[SOURCE PASSAGE Boundary: Start]
Diversity of Cold Worlds: Predicted Near- to Mid-infrared Spectral Signatures of a Cold Brown Dwarf with Potential Auroral Heating
Genaro Suárez, Jacqueline K. Faherty, Ben Burningham, Caroline V. Morley, Johanna M. Vos, Brianna Lacy, Melanie J. Rowland, Adam C. Schneider, Sherelyn Alejandro Merchan, Daniella C. Bardalez Gagliuffi, Thomas P. Bickle, Eileen C. Gonzales, Rocio Kiman, Austin Rothermich, Niall Whiteford
TL;DR
This study investigates W1935, a cold brown dwarf with a prominent methane emission at $3.326\ rac{\mu}{m}$, to test whether upper-atmosphere heating (likely auroral) via a ~300 K thermal inversion shapes its spectrum. By extending retrieved spectra to 1–20 μm and comparing inversion vs non-inversion scenarios using HITRAN/ExoMol cross sections and the SEDA framework, the authors quantify the inversion's impact and contrast it with self-consistent atmosphere models (e.g., Sonora Elf Owl, LB23, ATMO 2020). They find atmospheric heating contributes about $15\%$ to the bolometric luminosity, mainly from wavelengths longer than ~5 μm, and that the inversion suppresses CH$_4$, H$_2$O, and NH$_3$ features at low pressures (~$0.002$–$0.04$ bar) while leaving CO/CO$_2$ from deeper layers largely unchanged; importantly, the inversion predicts a new methane emission at ~7.7 μm and possible NH$_3$ features, offering testable JWST predictions. Despite these spectral implications, W1935 appears as an outlier only in CMDs that include the Ch2 band (4.4 μm, CO/CO$_2$ sensitivity), and the observed CMD dispersion is not fully explained by heating alone, with binarity likely contributing to its overluminous position. Overall, the work highlights the spectral diversity of cold brown dwarfs, clarifies the role of aurora-driven heating in shaping mid-IR spectra, and provides concrete predictions for future observations to validate the inversion scenario.
[SOURCE PASSAGE Boundary: End]
= WHAT IS EXPECTED =
Copy the W1935 brown dwarf paper summary above in full, without changing a single character.
[DATA FOR REVIEW Boundary: Start]
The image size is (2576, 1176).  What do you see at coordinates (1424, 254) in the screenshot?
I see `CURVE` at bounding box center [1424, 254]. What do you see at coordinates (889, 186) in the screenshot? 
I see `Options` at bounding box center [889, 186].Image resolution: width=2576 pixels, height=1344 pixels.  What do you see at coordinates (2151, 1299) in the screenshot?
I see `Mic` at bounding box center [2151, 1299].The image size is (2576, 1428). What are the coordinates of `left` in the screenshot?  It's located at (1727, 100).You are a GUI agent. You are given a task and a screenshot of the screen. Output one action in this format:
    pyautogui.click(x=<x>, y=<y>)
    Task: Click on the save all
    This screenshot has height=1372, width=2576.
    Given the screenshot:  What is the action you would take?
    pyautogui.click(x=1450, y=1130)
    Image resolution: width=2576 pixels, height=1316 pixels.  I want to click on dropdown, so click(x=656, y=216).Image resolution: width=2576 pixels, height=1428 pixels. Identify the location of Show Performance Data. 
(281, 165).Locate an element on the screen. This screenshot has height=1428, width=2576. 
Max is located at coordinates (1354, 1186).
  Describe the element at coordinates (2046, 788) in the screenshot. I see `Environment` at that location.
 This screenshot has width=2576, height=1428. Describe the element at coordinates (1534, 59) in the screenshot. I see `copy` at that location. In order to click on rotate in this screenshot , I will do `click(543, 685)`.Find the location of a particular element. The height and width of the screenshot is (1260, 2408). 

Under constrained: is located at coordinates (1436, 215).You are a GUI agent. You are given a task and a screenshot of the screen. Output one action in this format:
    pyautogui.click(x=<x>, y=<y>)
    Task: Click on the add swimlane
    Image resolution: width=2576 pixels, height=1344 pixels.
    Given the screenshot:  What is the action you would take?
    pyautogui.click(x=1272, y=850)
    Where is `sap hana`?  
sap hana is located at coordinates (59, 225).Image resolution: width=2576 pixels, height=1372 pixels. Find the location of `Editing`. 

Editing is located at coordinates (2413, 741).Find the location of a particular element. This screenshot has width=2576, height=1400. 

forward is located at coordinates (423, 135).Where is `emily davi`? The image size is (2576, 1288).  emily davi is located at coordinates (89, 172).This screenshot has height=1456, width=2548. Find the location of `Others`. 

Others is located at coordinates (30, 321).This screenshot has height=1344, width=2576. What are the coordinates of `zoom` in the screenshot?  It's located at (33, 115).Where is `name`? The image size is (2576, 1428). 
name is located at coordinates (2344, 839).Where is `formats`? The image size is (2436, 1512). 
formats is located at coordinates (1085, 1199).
[DATA FOR REVIEW Boundary: End]
= TASK OUTPUT =
Diversity of Cold Worlds: Predicted Near- to Mid-infrared Spectral Signatures of a Cold Brown Dwarf with Potential Auroral Heating
Genaro Suárez, Jacqueline K. Faherty, Ben Burningham, Caroline V. Morley, Johanna M. Vos, Brianna Lacy, Melanie J. Rowland, Adam C. Schneider, Sherelyn Alejandro Merchan, Daniella C. Bardalez Gagliuffi, Thomas P. Bickle, Eileen C. Gonzales, Rocio Kiman, Austin Rothermich, Niall Whiteford
TL;DR
This study investigates W1935, a cold brown dwarf with a prominent methane emission at $3.326\ rac{\mu}{m}$, to test whether upper-atmosphere heating (likely auroral) via a ~300 K thermal inversion shapes its spectrum. By extending retrieved spectra to 1–20 μm and comparing inversion vs non-inversion scenarios using HITRAN/ExoMol cross sections and the SEDA framework, the authors quantify the inversion's impact and contrast it with self-consistent atmosphere models (e.g., Sonora Elf Owl, LB23, ATMO 2020). They find atmospheric heating contributes about $15\%$ to the bolometric luminosity, mainly from wavelengths longer than ~5 μm, and that the inversion suppresses CH$_4$, H$_2$O, and NH$_3$ features at low pressures (~$0.002$–$0.04$ bar) while leaving CO/CO$_2$ from deeper layers largely unchanged; importantly, the inversion predicts a new methane emission at ~7.7 μm and possible NH$_3$ features, offering testable JWST predictions. Despite these spectral implications, W1935 appears as an outlier only in CMDs that include the Ch2 band (4.4 μm, CO/CO$_2$ sensitivity), and the observed CMD dispersion is not fully explained by heating alone, with binarity likely contributing to its overluminous position. Overall, the work highlights the spectral diversity of cold brown dwarfs, clarifies the role of aurora-driven heating in shaping mid-IR spectra, and provides concrete predictions for future observations to validate the inversion scenario.